Let $G$ be a finite group. Let $\mathfrak{P}$ denote the set of prime numbers and $n$ the order of $G$. Since $n>0$, there exists a unique family $(\nu_q(n))_{q\in\mathfrak{P}}$ of elements of $\mathbb{N}$ such that $$n=\prod_{q\in\mathfrak{P}}q^{\nu_q(n)},$$ where the set $\mathfrak{Q}:=\{q\in\mathfrak{P}\ |\ \nu_q(n)\ne0\}$ is finite.

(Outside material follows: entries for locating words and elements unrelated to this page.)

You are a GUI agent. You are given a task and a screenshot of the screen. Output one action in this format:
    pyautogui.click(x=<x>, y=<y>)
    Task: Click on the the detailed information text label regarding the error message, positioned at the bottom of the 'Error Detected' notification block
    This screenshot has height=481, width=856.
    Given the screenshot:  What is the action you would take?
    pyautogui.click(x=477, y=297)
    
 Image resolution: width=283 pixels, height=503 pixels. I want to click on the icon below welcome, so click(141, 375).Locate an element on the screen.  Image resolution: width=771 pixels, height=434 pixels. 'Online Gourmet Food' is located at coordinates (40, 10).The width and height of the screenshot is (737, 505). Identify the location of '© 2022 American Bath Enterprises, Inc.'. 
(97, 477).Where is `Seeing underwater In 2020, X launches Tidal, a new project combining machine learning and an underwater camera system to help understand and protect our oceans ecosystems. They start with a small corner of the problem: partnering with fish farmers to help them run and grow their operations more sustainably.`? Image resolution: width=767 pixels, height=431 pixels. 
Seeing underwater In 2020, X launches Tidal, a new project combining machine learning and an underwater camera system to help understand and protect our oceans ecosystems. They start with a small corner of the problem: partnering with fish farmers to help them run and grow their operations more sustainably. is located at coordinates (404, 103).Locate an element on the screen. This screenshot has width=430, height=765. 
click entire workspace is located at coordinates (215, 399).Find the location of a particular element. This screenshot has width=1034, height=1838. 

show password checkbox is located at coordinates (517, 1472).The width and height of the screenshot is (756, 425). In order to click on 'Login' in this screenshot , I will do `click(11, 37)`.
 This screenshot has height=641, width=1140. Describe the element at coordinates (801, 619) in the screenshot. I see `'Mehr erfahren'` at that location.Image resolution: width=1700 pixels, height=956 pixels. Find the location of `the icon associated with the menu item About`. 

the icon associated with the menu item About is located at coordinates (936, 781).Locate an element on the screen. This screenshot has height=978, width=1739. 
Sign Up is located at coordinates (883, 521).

It is clear that, for all $q\in\mathfrak{Q}$, we have $n\in q\mathbb{Z}$. For each $q\in\mathfrak{Q}$, let $P_q$ denote a Sylow $q$-subgroup of $G$. Finally, let $$H:=\bigcup_{n\in\mathbb{N}}\left\{y\ |\ (\exists)(x\in\left(\bigcup_{q\in\mathfrak{Q}} P_q\right)^{[1,n]}\land y=\prod_{i=1}^nx_i) \right\}.$$
Obviously $H\leq G$.
I want to show that $G=H$. My idea is to show that $\text{ord}(G)=\text{ord}(H)$. But I am not sure how to calculate the cardinality of $H$ since it is a generated subgroup.